Default.split1 <- initial_split(Default, prop = 0.6, strata = default)
Default.split2 <- initial_split(Default, prop = 0.6, strata = default)
Default.split3 <- initial_split(Default, prop = 0.7, strata = default)

Then, using those splits, create separate training and test sets from the original data:

Default.train1 <- training(Default.split1)
Default.test1 <- testing(Default.split1)

Default.train2 <- training(Default.split2)
Default.test2 <- testing(Default.split2)

Default.train3 <- training(Default.split3)
Default.test3 <- testing(Default.split3)

Q1.2

Fit three multiple logistic regression models using only the training observations.

glm.fit.1 = glm(default ~ income + balance, data = Default.train1, family = "binomial")

glm.fit.2 = glm(default ~ income + balance, data = Default.train2, family = "binomial")

glm.fit.3 = glm(default ~ income + balance, data = Default.train3, family = "binomial")

summary(glm.fit.1)

Q1.3

Based on the three models, obtain a prediction of default status for each individual in the test set by computing the posterior probability of default for that individual, and classifying the individual to the default category if the posterior probability is greater than 0.5.

# Predict the test set
glm.probs.1 <- predict(glm.fit.1, Default.test1, type = "response")

# Make predictions using threshold=0.5
glm.preds.1 = if_else(glm.probs.1 > 0.5, "Yes", "No")

# do the same for the other datasets

Q1.4

Based on the three models, compute the test set error, which is the fraction of the observations in the test set that are misclassified.

mean(glm.preds.1 != Default.test1$default)
mean(glm.preds.2 != Default.test2$default)
mean(glm.preds.3 != Default.test3$default)

Q2: Bootstrap

For the Default dataset, We continue to consider the use of a logistic regression model to predict the probability of default using income and balance on the Default data set.

In particular, we will now compute estimates for the standard errors of the income and balance logistic regression coefficients in two different ways: 2.1. Using the bootstrap, 2.2. Using the standard formula for computing the standard errors in the glm() function.

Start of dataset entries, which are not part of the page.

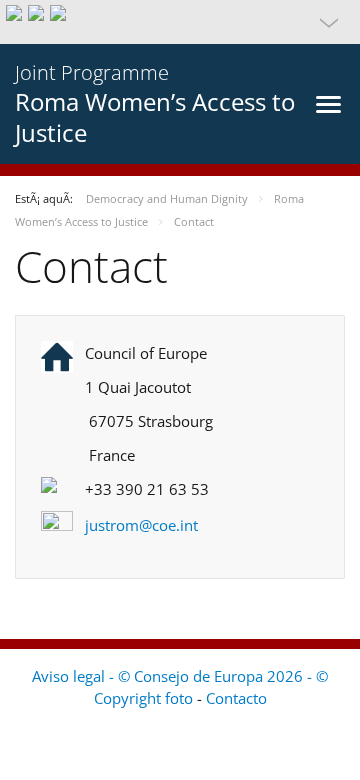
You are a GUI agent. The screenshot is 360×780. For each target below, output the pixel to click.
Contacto (236, 698)
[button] (180, 22)
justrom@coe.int (141, 525)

As following,

i

Using the summary() and glm() functions, determine the estimated standard errors for the coefficients associated with income and balance in a multiple logistic regression model that uses both predictors.

# multiple logistic regression model 
log_def <- glm(default ~ income + balance, data = Default, family = "binomial")

summary(log_def)
summary(log_def)$coefficients[, 2]  ## standard errors

ii

Write a function,boot.fn(),that takes as input the Default data set as well as an index of the observations, and that outputs the coefficient estimates for income and balance in the multiple logistic regression model.

# This is a modified version of the original `boot.fn` function
boot.fn <- function(data, index = 1:nrow(data)) {
      coef(glm(default ~ income + balance, data = data, subset = index, family = "binomial"))[-1]
    }

Test it:

## all data --without intercept
boot.fn(Default)

iii

Use the boot() function together with your boot.fn() function to estimate the standard errors of the logistic regression coefficients for income and balance. Then, Create a histogram of the bootstrap parameter estimates with ggplot2, and also set the bins=20, title as 1,000 Bootstrap Parameter Estimates - 'balance' & 'income.

boot_results <- boot(data = Default, statistic = boot.fn, R = 1000)
boot_results